If you do need to buy your own health insurance, there are ways to save. For example, after your COBRA eligibility expires, try asking that same insurance company to convert you from group to individual coverage. It'll be more expensive than what you're used to paying, but possibly less than if you were to buy coverage from a company that doesn't know you. Compare that rate to what you can get in the open marketplace for individual insurance. Shop around. The health insurance industry says there are now lots of competitive individual plans out there.

Another idea: try to get a group rate somewhere else. Trade associations, professional organizations and alumni clubs sometimes offer group health plans. I recently heard that an association of people who are self-employed is currently offering decent rates on healthcare coverage. Some labor unions offer healthcare coverage if you work freelance in a union job just a few weeks a year. If you are over age fifty, you can join AARP and get access to an extensive healthcare plan. Here's an odd one: some credit card companies offer healthcare coverage deals.

If you choose a managed care plan for your healthcare needs, beware of "balance billing." There are a couple different variations. Many managed care plans negotiate discounted prices with their member doctors. Some doctors then turn around and try to bill the patient to make up the difference. Balance billing also happens when a managed care provider goes bankrupt and doesn't pay at all. In that case, the doctor may try to bill you for the entire amount. Balance billing is illegal in many states. Some even require managed care plans and their participating doctors to sign "hold harmless" agreements with each other, so that patients are protected if the plan goes belly up. As long as you see a plan doctor for covered services, a co-payment should be your only responsibility.

Winnie A. has a lot of medical problems. She's also a savvy consumer. Winnie's taken the time to educate herself about her HMO plan. So when a couple different doctors started sending her balance bills, she was livid. Winnie returned the bills with a letter stating that they were illegal. The doctors sent more. Winnie contacted state authorities, but they showed little interest because the amounts were so low. Eleven dollars here, twenty-nine dollars there. Finally, Winnie contacted me and I contacted her doctors and the state. This was years ago. Winnie's doctors stopped balance billing and state officials started enforcing the law.

QUESTIONS TO ASK: When you're shopping for a health planů
1. Should I buy insurance that covers most medical care, including routine visits? Or should I just get insurance that covers more catastrophic problems? (You'll make this decision based on your health and your income.)
2. What's the deductible? And after I pay it, what percent of my medical bills am I responsible for?
3. How much will it cost me to use an out-of-network doctor?
4. Is my current doctor covered by the plan? How easy is it to switch primary care doctors?
5. Do I have to get permission to go to a medical specialist?
6. Are preexisting conditions covered? How are chronic conditions treated?
7. Does the plan cover alternative treatments like acupuncture and chiropractic care? What about preventive care like mammograms and immunizations? How about birth control?
8. Does the plan cover prenatal care and childbirth?

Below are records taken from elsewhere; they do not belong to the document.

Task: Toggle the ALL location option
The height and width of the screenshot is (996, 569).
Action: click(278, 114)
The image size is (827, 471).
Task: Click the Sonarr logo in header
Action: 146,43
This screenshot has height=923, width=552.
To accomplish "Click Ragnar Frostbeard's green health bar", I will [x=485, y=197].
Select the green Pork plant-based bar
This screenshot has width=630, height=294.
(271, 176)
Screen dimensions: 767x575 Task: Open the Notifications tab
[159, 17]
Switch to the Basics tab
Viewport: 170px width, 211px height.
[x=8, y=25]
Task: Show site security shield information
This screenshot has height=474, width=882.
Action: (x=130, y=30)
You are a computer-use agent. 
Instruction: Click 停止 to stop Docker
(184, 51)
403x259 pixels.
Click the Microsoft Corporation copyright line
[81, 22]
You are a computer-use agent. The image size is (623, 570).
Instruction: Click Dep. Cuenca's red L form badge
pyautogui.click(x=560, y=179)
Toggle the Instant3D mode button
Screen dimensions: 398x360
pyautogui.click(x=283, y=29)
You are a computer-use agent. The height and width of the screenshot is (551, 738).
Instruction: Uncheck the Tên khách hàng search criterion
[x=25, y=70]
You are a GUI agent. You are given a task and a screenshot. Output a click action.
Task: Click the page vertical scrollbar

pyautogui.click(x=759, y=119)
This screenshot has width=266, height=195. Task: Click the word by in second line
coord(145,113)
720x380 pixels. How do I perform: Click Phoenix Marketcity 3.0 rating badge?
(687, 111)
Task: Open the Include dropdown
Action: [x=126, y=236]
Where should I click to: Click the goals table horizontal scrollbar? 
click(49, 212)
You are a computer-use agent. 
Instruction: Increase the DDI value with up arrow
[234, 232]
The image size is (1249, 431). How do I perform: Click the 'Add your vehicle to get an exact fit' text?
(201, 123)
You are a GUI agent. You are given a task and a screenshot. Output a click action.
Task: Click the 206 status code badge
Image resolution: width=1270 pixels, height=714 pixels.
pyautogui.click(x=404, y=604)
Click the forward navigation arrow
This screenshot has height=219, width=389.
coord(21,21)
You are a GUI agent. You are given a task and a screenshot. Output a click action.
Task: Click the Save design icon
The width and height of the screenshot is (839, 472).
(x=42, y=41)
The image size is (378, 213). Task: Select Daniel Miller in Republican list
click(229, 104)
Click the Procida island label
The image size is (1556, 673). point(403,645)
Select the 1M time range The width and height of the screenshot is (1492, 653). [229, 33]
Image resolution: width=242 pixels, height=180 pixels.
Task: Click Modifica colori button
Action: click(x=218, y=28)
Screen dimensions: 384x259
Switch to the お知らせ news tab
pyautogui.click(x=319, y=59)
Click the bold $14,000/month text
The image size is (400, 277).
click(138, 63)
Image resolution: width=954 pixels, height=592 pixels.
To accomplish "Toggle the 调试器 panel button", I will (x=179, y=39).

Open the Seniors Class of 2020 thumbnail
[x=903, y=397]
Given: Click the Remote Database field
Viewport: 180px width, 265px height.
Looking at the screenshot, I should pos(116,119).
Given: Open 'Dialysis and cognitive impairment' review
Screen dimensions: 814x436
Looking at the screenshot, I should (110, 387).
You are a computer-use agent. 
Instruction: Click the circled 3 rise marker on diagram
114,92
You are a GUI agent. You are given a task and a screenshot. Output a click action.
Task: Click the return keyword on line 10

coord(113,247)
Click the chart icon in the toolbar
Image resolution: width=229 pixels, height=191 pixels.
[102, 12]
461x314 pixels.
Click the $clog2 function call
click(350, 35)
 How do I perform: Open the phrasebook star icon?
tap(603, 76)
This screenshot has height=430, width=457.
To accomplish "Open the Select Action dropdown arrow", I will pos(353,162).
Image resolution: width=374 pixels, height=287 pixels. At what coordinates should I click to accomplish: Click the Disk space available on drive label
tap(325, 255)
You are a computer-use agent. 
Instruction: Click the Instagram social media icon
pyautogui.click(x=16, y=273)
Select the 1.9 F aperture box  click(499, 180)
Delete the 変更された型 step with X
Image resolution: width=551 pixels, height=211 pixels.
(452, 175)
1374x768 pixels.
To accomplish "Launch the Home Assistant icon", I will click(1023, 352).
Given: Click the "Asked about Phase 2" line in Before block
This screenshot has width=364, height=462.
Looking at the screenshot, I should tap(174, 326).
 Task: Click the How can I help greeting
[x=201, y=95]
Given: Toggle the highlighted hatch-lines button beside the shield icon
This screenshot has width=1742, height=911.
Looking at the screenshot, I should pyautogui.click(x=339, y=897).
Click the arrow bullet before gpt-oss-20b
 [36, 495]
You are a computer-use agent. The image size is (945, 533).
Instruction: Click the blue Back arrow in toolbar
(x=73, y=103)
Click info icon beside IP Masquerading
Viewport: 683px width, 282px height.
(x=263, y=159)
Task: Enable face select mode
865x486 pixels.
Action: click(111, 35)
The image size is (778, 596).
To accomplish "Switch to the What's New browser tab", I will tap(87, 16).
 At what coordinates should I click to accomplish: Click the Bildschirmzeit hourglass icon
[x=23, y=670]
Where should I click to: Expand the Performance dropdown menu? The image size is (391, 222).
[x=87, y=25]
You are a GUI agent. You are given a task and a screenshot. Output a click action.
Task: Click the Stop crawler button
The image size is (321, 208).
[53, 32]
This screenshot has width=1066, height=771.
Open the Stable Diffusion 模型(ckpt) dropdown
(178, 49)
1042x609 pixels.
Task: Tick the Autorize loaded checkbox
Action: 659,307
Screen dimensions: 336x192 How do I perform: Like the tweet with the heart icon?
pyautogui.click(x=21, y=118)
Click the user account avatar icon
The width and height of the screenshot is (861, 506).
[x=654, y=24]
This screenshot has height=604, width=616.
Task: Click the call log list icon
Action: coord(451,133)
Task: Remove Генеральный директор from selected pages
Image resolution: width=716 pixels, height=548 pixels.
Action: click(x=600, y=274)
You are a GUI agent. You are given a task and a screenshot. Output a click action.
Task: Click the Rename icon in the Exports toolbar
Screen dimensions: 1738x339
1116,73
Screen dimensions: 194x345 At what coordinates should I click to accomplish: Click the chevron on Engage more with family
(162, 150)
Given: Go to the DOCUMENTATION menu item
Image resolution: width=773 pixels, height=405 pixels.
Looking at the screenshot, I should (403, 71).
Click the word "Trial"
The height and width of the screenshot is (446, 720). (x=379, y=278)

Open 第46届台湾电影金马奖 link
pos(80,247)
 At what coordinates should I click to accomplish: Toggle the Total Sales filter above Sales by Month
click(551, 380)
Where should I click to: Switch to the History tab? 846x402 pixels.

1. See how different health plans are rated. Check with the National Committee for Quality Assurance, or try the Joint Commission on Accreditation of Healthcare Organizations,
2. Contact your state insurance commissioner or medical licensing board to find out how many patients have filed complaints about the plan. These agencies can also tell you how many patients drop out of the plan each year.
3. Ask your doctors which healthcare plans they've had positive experiences with.
4. Learn to recognize balance billing. Keep in mind, doctors who do not participate in your plan are allowed to bill you for the amount your plan doesn't pay. Doctors may also bill you for procedures your plan doesn't cover, so check first before undergoing an unusual procedure.
5. If you're self-employed, don't forget to write off your health insurance premiums on your taxes.